You may know from this blog that I arrived at burnout 15 months ago. Too many decades of working too hard for very little financial return, of being an impoverished single parent, of trying to take care of too many other seriously ill people, of trying to be too many things to too many people who weren't ill but needed things from me, of living in a precariously insecure way on too many edges all at once – all these conspired to cause my heart to weaken. My heart in many different ways was compromised and in conflict, and I also needed to work on both balance and boundaries in my personal and professional life.
I knew I had to change my life, and yet I didn't want to give up what I do – I love my work, I believe in it, it's my life-path. But the message from my wornout heart and body was that I had to revision how I do what I do.
The most useful thing for me was to take into account my limits and limitations – I habitually ignored both.
Thanks to the generosity of two friends, one in particular, and also of TM, I cut my work to half-time last year, and tried to learn how to rest. The summer, and a hammock, changed the way I prioritise, and by the end of 2013 my health was significantly better.
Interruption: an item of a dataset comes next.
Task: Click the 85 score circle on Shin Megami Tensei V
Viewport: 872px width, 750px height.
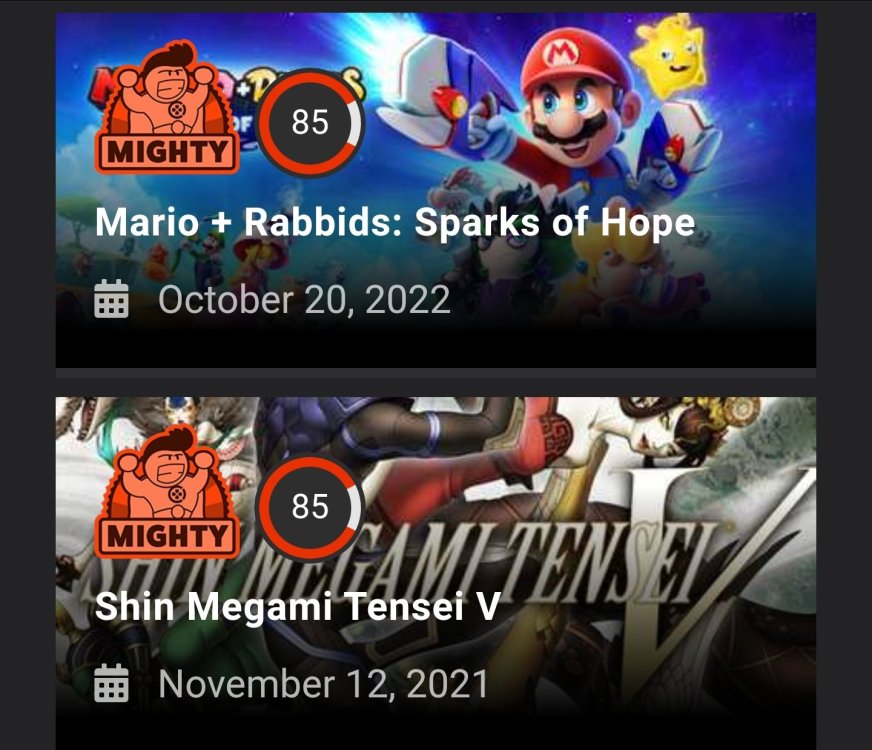Action: 310,506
However, on New Year's Day this year I found myself immediately and completely back in my old habits, set in my early 20s, of working every possible hour (receiving my accounts back from the year 2012/3 didn't help my sense of panic).
The space and ease I discovered last year closed up again.
No surprise, then, that my heart has been playing up again.
Last night, I had a very clear dream in which a slender dark woman, a woman radiant with compassion and wisdom, spoke to me with conviction and clarity. What she told me was that I was once again pitting myself at a very steep mountainside and forcing myself to run up it. What I needed to do, she said, was to freewheel, even though at first it would seem as if I was dropping downhill. 'The momentum you acquire then will allow you to ascend the next hill, a gently-sloping hill, effortlessly. That's the way to arrive at where you need to be.'
Note taken, dream-woman. Thank you.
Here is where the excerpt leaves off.